The Congressional Budget Office (CBO) said it expects the budget deficit to swell to $804 billion this year, some $242billion more than it projected last summer. The gap between spending and receipts will expand to just over $1 trillion by 2020, also over $200 billion higher than previously predicted, with the deficit set to steadily grow over the course of that decade.
The new projections show the deficit exceeding $1 trillion two years sooner than previously expected.
The findings came in the CBO's first comprehensive fiscal and economic outlook since the tax and spending legislation enacted by Congress in recent months. The surge in the deficit follows the Republicans' December legislation cutting taxes by $1.5 trillion over 10 years, followed by a bill passed in March that lifts ceilings on discretionary spending over two years.

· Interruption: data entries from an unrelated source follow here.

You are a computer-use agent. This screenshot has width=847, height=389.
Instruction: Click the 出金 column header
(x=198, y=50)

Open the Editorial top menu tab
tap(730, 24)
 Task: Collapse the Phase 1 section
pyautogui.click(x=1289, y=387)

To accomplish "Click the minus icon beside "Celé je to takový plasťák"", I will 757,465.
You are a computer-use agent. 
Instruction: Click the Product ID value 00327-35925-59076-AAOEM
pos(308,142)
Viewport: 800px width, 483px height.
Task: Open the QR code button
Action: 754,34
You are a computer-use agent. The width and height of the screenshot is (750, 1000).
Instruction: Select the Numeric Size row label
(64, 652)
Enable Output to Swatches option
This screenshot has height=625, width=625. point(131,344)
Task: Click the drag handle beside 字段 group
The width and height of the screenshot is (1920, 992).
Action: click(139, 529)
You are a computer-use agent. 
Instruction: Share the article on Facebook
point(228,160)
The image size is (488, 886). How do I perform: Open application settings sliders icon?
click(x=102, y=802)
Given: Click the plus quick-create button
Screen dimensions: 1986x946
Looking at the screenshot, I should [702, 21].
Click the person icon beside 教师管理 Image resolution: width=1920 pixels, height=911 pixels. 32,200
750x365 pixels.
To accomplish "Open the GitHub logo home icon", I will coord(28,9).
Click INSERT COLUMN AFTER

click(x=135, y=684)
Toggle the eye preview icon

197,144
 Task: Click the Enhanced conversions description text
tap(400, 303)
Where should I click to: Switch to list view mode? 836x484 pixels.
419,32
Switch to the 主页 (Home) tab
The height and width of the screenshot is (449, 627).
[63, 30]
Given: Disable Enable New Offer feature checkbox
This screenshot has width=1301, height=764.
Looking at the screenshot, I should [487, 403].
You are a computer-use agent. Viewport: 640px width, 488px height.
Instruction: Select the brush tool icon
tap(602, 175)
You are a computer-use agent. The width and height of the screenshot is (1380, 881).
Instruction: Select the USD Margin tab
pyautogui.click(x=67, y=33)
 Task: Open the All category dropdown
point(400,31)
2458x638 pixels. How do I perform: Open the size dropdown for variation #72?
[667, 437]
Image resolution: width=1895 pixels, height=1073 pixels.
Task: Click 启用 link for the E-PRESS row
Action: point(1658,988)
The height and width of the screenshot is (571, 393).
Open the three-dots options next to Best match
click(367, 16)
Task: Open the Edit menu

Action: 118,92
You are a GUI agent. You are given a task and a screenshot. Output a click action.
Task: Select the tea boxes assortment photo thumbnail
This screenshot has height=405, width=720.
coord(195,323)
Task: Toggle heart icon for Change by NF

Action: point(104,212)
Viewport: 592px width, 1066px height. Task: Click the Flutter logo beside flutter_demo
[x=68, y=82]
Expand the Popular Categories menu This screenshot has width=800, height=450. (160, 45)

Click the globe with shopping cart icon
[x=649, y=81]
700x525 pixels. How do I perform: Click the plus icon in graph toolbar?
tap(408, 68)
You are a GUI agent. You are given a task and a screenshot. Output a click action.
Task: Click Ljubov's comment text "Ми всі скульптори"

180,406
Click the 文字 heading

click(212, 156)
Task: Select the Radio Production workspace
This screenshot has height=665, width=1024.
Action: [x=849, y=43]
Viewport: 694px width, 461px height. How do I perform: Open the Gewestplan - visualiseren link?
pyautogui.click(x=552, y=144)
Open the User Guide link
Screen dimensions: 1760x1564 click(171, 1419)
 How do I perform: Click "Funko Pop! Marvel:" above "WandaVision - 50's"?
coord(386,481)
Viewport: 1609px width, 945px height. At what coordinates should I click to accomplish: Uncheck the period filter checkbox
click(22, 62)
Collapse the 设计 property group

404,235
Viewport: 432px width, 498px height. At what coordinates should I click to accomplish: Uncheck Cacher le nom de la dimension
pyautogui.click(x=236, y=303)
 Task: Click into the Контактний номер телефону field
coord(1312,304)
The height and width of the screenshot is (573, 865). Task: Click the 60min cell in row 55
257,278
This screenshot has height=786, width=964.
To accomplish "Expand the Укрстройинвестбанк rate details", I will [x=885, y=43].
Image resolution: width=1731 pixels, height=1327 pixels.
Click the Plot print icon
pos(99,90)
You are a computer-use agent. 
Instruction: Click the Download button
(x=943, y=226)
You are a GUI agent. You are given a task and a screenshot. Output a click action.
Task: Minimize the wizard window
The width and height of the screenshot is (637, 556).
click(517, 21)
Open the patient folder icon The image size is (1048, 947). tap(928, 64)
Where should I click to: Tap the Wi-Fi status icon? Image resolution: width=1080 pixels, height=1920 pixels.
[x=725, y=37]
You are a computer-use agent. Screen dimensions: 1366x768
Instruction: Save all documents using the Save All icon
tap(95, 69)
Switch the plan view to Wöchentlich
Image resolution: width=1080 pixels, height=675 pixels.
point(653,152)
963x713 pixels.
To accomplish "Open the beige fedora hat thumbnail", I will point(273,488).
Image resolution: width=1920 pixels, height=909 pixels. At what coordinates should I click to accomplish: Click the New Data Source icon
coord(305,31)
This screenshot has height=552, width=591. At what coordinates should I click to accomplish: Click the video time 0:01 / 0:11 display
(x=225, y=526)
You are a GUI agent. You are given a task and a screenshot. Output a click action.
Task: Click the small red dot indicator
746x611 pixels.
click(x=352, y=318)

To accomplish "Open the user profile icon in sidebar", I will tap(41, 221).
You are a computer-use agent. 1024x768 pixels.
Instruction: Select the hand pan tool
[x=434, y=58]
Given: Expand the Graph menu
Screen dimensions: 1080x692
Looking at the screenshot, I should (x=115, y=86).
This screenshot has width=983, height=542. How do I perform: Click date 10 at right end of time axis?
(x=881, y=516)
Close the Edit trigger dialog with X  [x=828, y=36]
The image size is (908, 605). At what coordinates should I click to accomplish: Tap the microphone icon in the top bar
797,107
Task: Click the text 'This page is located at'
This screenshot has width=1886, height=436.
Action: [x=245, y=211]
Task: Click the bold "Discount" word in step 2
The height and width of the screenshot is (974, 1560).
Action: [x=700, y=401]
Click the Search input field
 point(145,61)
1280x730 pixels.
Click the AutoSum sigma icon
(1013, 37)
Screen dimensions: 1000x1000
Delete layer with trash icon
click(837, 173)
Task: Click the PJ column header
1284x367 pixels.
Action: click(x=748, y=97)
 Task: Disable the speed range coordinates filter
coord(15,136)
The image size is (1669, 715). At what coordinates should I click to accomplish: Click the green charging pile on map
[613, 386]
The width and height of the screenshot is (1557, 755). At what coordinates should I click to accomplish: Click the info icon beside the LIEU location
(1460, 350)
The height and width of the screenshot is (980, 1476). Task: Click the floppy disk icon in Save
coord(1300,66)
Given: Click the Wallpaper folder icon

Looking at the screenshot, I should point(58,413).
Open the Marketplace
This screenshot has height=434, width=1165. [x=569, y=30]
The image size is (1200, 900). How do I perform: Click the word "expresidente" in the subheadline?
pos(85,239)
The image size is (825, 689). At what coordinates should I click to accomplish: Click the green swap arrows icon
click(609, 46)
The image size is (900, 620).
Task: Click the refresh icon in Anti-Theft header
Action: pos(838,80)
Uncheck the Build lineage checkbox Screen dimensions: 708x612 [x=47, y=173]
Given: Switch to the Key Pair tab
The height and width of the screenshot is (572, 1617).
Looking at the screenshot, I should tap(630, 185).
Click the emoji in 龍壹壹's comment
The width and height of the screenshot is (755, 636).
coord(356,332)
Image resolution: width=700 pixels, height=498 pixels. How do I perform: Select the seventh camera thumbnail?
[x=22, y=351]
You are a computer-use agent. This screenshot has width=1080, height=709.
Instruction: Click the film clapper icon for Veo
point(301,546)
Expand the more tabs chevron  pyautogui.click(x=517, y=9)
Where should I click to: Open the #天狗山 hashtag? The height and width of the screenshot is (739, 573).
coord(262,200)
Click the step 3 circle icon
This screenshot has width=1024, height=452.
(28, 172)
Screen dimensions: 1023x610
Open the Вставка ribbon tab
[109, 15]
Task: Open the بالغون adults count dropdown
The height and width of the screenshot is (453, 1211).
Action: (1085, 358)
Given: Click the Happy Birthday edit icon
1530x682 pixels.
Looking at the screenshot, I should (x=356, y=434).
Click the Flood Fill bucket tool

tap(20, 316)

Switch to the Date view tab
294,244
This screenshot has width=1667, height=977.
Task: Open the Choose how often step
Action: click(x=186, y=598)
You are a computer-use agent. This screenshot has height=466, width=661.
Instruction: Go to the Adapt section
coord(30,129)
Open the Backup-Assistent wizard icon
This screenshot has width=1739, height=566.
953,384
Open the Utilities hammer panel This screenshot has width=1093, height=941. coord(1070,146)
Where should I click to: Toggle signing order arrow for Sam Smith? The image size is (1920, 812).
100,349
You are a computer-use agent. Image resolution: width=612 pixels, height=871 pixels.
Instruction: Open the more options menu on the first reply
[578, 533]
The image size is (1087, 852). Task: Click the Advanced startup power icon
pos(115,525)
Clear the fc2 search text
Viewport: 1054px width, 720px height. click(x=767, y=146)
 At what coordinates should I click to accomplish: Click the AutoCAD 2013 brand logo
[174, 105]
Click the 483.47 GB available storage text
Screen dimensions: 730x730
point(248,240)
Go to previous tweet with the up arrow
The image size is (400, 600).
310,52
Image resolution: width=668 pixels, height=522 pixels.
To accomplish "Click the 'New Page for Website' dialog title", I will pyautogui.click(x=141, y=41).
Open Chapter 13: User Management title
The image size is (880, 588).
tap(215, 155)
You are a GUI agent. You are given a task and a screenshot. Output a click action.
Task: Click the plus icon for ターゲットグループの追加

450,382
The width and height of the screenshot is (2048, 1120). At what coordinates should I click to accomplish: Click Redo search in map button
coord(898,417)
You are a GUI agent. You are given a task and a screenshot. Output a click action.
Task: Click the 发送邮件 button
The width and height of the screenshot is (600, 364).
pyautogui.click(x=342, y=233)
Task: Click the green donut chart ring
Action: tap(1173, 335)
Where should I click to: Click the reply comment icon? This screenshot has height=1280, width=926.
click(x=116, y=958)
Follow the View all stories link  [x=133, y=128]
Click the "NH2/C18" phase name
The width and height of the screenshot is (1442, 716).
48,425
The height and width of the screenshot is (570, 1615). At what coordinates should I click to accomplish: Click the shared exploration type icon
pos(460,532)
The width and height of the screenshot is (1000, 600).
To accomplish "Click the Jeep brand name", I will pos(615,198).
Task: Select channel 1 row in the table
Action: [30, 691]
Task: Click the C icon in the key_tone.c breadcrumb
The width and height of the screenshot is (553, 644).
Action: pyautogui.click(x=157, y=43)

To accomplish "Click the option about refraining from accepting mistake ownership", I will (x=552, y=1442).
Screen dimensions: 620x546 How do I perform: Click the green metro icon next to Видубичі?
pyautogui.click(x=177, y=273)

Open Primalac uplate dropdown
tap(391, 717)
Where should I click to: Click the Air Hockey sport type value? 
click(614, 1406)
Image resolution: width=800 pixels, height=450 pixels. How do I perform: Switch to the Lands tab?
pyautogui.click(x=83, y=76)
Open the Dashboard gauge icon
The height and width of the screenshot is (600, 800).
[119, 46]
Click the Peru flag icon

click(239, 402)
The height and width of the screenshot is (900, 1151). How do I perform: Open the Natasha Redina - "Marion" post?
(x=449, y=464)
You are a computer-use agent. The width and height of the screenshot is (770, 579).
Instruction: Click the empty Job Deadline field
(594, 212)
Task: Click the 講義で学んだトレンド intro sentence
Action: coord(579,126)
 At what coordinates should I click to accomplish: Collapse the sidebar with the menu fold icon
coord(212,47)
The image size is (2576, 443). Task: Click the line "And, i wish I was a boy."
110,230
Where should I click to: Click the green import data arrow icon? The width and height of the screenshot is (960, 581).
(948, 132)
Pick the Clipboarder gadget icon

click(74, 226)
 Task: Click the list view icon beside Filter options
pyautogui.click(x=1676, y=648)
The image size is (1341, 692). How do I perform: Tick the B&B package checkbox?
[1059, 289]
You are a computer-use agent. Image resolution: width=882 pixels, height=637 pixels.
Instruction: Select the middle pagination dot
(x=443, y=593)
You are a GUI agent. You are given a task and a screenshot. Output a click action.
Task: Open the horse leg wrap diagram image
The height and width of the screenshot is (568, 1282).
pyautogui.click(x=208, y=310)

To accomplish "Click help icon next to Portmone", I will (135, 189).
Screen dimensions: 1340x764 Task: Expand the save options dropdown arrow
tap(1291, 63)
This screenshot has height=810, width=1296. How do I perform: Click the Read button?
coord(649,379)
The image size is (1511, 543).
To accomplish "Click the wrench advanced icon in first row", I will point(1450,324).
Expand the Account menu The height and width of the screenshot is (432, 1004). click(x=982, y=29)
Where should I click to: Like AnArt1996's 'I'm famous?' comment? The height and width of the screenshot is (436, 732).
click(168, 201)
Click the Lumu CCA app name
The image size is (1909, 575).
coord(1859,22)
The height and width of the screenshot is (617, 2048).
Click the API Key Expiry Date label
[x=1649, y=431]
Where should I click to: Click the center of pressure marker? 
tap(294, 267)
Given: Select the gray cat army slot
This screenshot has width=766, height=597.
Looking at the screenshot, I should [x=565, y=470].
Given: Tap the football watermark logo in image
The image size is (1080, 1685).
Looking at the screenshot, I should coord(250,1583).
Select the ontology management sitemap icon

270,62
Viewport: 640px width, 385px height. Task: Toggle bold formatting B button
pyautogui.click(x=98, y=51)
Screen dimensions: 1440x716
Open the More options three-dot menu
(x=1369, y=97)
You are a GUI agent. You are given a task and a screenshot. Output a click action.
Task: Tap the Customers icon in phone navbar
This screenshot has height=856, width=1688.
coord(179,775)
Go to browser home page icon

The CBO's outlook shows the fiscal stimulus will sharply lift growth this year, before the expansion loses momentum as the Federal Reserve lifts interest rates.
Given the rising deficits, the CBO now predicts that government debt held by the public will swell to nearly 100 per cent of US gross domestic product at the end of the 2020s. That would be the highest levels since 1946 and more than twice the average over the past five decades.
Fiscal crisis
“Such high and rising debt would have serious negative consequences for the budget and the nation,” the CBO said in its Budget and Economic Outlook, warning that it increased the likelihood of a “fiscal crisis” in the US.
President Donald Trump expressed unhappiness when signing Congress's $1.3 trillion spending bill, initially suggesting he might veto it before changing his mind. The last time the US recorded deficits of more than $1 trillion was 2012, which was in the aftermath of the recession.
The CBO outlook predicted a jump in growth this year to 3.3 per cent as the fiscal stimulus hits home, up from 2.6 per cent in 2017. However, the expansion then starts losing speed, with growth receding to 2.4 per cent in 2019 and 1.8 per cent in 2020.